TASK DIRECTIONS
Restate the entries below word for word, leaving nothing out.

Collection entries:
--- START ---
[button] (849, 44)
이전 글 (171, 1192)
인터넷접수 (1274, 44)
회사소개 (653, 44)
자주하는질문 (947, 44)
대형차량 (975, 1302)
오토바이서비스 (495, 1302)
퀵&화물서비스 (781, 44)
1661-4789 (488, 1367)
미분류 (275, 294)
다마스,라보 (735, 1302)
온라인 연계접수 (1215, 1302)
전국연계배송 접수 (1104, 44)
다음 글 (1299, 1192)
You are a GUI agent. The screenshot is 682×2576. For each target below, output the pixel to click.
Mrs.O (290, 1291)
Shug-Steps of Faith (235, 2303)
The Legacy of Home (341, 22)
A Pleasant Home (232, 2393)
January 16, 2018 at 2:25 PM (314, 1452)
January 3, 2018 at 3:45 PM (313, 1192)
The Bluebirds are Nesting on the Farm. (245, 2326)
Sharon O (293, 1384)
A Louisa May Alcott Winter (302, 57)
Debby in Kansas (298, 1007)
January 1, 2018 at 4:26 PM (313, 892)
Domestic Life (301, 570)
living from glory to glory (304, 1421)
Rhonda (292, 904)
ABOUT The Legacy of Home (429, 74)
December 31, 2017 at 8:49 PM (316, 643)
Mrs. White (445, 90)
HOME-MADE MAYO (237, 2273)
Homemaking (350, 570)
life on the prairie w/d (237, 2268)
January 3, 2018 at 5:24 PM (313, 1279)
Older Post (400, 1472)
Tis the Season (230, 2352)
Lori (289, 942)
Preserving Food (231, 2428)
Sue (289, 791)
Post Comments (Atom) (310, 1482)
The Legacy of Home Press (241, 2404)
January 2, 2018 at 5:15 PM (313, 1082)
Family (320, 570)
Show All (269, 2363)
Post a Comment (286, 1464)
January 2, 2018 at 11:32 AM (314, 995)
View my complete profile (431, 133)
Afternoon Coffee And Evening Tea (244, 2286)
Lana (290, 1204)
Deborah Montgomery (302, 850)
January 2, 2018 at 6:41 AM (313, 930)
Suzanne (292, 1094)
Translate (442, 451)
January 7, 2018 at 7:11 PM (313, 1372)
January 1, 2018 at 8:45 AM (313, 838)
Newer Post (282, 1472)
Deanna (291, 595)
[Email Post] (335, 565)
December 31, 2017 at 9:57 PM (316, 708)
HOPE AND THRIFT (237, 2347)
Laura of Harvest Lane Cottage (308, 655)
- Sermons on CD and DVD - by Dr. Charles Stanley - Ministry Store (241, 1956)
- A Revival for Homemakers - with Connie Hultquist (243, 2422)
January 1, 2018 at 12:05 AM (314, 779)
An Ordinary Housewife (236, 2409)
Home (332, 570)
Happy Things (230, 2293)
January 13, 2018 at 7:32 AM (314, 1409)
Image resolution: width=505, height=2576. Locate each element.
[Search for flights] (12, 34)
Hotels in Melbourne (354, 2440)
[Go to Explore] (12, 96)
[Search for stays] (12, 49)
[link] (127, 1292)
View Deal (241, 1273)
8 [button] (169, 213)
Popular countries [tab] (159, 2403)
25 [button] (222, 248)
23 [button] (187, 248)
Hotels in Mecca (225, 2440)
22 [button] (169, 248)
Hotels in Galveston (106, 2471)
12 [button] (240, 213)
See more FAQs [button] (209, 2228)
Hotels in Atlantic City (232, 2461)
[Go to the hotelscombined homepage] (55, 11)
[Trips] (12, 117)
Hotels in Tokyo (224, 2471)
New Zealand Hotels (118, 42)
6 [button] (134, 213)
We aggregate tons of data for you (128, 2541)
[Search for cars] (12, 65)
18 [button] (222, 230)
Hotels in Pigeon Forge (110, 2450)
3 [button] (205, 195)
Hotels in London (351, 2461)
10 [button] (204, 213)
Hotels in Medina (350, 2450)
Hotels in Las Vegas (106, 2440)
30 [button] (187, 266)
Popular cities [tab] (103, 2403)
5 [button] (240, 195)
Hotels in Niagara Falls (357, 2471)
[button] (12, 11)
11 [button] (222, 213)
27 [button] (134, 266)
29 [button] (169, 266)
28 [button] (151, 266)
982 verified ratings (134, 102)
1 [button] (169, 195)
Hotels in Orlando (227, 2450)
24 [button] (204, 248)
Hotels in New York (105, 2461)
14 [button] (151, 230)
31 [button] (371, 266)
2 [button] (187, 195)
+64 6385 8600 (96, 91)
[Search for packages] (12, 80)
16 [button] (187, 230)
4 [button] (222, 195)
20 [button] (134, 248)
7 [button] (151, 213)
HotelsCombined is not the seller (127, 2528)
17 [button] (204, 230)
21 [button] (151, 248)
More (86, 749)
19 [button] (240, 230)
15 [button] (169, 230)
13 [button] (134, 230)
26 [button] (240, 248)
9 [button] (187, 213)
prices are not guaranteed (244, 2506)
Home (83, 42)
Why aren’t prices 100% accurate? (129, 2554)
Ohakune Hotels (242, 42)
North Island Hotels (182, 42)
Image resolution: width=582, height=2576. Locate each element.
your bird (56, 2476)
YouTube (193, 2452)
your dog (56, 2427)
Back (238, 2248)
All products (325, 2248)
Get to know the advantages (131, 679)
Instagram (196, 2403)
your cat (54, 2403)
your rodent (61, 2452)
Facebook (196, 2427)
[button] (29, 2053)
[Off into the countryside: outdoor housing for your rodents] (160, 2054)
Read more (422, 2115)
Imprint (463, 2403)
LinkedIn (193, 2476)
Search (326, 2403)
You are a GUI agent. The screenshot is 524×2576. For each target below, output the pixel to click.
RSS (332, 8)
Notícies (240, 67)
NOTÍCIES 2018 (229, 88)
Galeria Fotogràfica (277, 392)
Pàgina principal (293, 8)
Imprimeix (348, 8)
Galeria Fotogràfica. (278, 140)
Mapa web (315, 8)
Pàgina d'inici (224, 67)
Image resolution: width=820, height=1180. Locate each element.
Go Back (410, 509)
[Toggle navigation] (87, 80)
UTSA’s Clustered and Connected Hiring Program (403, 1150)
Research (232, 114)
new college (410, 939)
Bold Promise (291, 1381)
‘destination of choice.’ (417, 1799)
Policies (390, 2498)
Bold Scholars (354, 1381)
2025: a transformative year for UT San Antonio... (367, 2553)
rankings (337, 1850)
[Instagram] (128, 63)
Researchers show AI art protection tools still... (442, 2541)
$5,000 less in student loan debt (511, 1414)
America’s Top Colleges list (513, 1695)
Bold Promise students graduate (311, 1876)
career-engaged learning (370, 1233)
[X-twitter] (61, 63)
--- END ---
RESULT OF THE TASK
[button] (849, 44)
이전 글 (171, 1192)
인터넷접수 (1274, 44)
회사소개 (653, 44)
자주하는질문 (947, 44)
대형차량 (975, 1302)
오토바이서비스 (495, 1302)
퀵&화물서비스 (781, 44)
1661-4789 (488, 1367)
미분류 (275, 294)
다마스,라보 (735, 1302)
온라인 연계접수 (1215, 1302)
전국연계배송 접수 (1104, 44)
다음 글 (1299, 1192)
You are a GUI agent. The screenshot is 682×2576. For each target below, output the pixel to click.
Mrs.O (290, 1291)
Shug-Steps of Faith (235, 2303)
The Legacy of Home (341, 22)
A Pleasant Home (232, 2393)
January 16, 2018 at 2:25 PM (314, 1452)
January 3, 2018 at 3:45 PM (313, 1192)
The Bluebirds are Nesting on the Farm. (245, 2326)
Sharon O (293, 1384)
A Louisa May Alcott Winter (302, 57)
Debby in Kansas (298, 1007)
January 1, 2018 at 4:26 PM (313, 892)
Domestic Life (301, 570)
living from glory to glory (304, 1421)
Rhonda (292, 904)
ABOUT The Legacy of Home (429, 74)
December 31, 2017 at 8:49 PM (316, 643)
Mrs. White (445, 90)
HOME-MADE MAYO (237, 2273)
Homemaking (350, 570)
life on the prairie w/d (237, 2268)
January 3, 2018 at 5:24 PM (313, 1279)
Older Post (400, 1472)
Tis the Season (230, 2352)
Lori (289, 942)
Preserving Food (231, 2428)
Sue (289, 791)
Post Comments (Atom) (310, 1482)
The Legacy of Home Press (241, 2404)
January 2, 2018 at 5:15 PM (313, 1082)
Family (320, 570)
Show All (269, 2363)
Post a Comment (286, 1464)
January 2, 2018 at 11:32 AM (314, 995)
View my complete profile (431, 133)
Afternoon Coffee And Evening Tea (244, 2286)
Lana (290, 1204)
Deborah Montgomery (302, 850)
January 2, 2018 at 6:41 AM (313, 930)
Suzanne (292, 1094)
Translate (442, 451)
January 7, 2018 at 7:11 PM (313, 1372)
January 1, 2018 at 8:45 AM (313, 838)
Newer Post (282, 1472)
Deanna (291, 595)
[Email Post] (335, 565)
December 31, 2017 at 9:57 PM (316, 708)
HOPE AND THRIFT (237, 2347)
Laura of Harvest Lane Cottage (308, 655)
- Sermons on CD and DVD - by Dr. Charles Stanley - Ministry Store (241, 1956)
- A Revival for Homemakers - with Connie Hultquist (243, 2422)
January 1, 2018 at 12:05 AM (314, 779)
An Ordinary Housewife (236, 2409)
Home (332, 570)
Happy Things (230, 2293)
January 13, 2018 at 7:32 AM (314, 1409)
Image resolution: width=505, height=2576. Locate each element.
[Search for flights] (12, 34)
Hotels in Melbourne (354, 2440)
[Go to Explore] (12, 96)
[Search for stays] (12, 49)
[link] (127, 1292)
View Deal (241, 1273)
8 [button] (169, 213)
Popular countries [tab] (159, 2403)
25 [button] (222, 248)
23 [button] (187, 248)
Hotels in Mecca (225, 2440)
22 [button] (169, 248)
Hotels in Galveston (106, 2471)
12 [button] (240, 213)
See more FAQs [button] (209, 2228)
Hotels in Atlantic City (232, 2461)
[Go to the hotelscombined homepage] (55, 11)
[Trips] (12, 117)
Hotels in Tokyo (224, 2471)
New Zealand Hotels (118, 42)
6 [button] (134, 213)
We aggregate tons of data for you (128, 2541)
[Search for cars] (12, 65)
18 [button] (222, 230)
Hotels in Pigeon Forge (110, 2450)
3 [button] (205, 195)
Hotels in London (351, 2461)
10 [button] (204, 213)
Hotels in Medina (350, 2450)
Hotels in Las Vegas (106, 2440)
30 [button] (187, 266)
Popular cities [tab] (103, 2403)
5 [button] (240, 195)
Hotels in Niagara Falls (357, 2471)
[button] (12, 11)
11 [button] (222, 213)
27 [button] (134, 266)
29 [button] (169, 266)
28 [button] (151, 266)
982 verified ratings (134, 102)
1 [button] (169, 195)
Hotels in Orlando (227, 2450)
24 [button] (204, 248)
Hotels in New York (105, 2461)
14 [button] (151, 230)
31 [button] (371, 266)
2 [button] (187, 195)
+64 6385 8600 (96, 91)
[Search for packages] (12, 80)
16 [button] (187, 230)
4 [button] (222, 195)
20 [button] (134, 248)
7 [button] (151, 213)
HotelsCombined is not the seller (127, 2528)
17 [button] (204, 230)
21 [button] (151, 248)
More (86, 749)
19 [button] (240, 230)
15 [button] (169, 230)
13 [button] (134, 230)
26 [button] (240, 248)
9 [button] (187, 213)
prices are not guaranteed (244, 2506)
Home (83, 42)
Why aren’t prices 100% accurate? (129, 2554)
Ohakune Hotels (242, 42)
North Island Hotels (182, 42)
Image resolution: width=582, height=2576. Locate each element.
your bird (56, 2476)
YouTube (193, 2452)
your dog (56, 2427)
Back (238, 2248)
All products (325, 2248)
Get to know the advantages (131, 679)
Instagram (196, 2403)
your cat (54, 2403)
your rodent (61, 2452)
Facebook (196, 2427)
[button] (29, 2053)
[Off into the countryside: outdoor housing for your rodents] (160, 2054)
Read more (422, 2115)
Imprint (463, 2403)
LinkedIn (193, 2476)
Search (326, 2403)
You are a GUI agent. The screenshot is 524×2576. For each target below, output the pixel to click.
RSS (332, 8)
Notícies (240, 67)
NOTÍCIES 2018 (229, 88)
Galeria Fotogràfica (277, 392)
Pàgina principal (293, 8)
Imprimeix (348, 8)
Galeria Fotogràfica. (278, 140)
Mapa web (315, 8)
Pàgina d'inici (224, 67)
Image resolution: width=820, height=1180. Locate each element.
Go Back (410, 509)
[Toggle navigation] (87, 80)
UTSA’s Clustered and Connected Hiring Program (403, 1150)
Research (232, 114)
new college (410, 939)
Bold Promise (291, 1381)
‘destination of choice.’ (417, 1799)
Policies (390, 2498)
Bold Scholars (354, 1381)
2025: a transformative year for UT San Antonio... (367, 2553)
rankings (337, 1850)
[Instagram] (128, 63)
Researchers show AI art protection tools still... (442, 2541)
$5,000 less in student loan debt (511, 1414)
America’s Top Colleges list (513, 1695)
Bold Promise students graduate (311, 1876)
career-engaged learning (370, 1233)
[X-twitter] (61, 63)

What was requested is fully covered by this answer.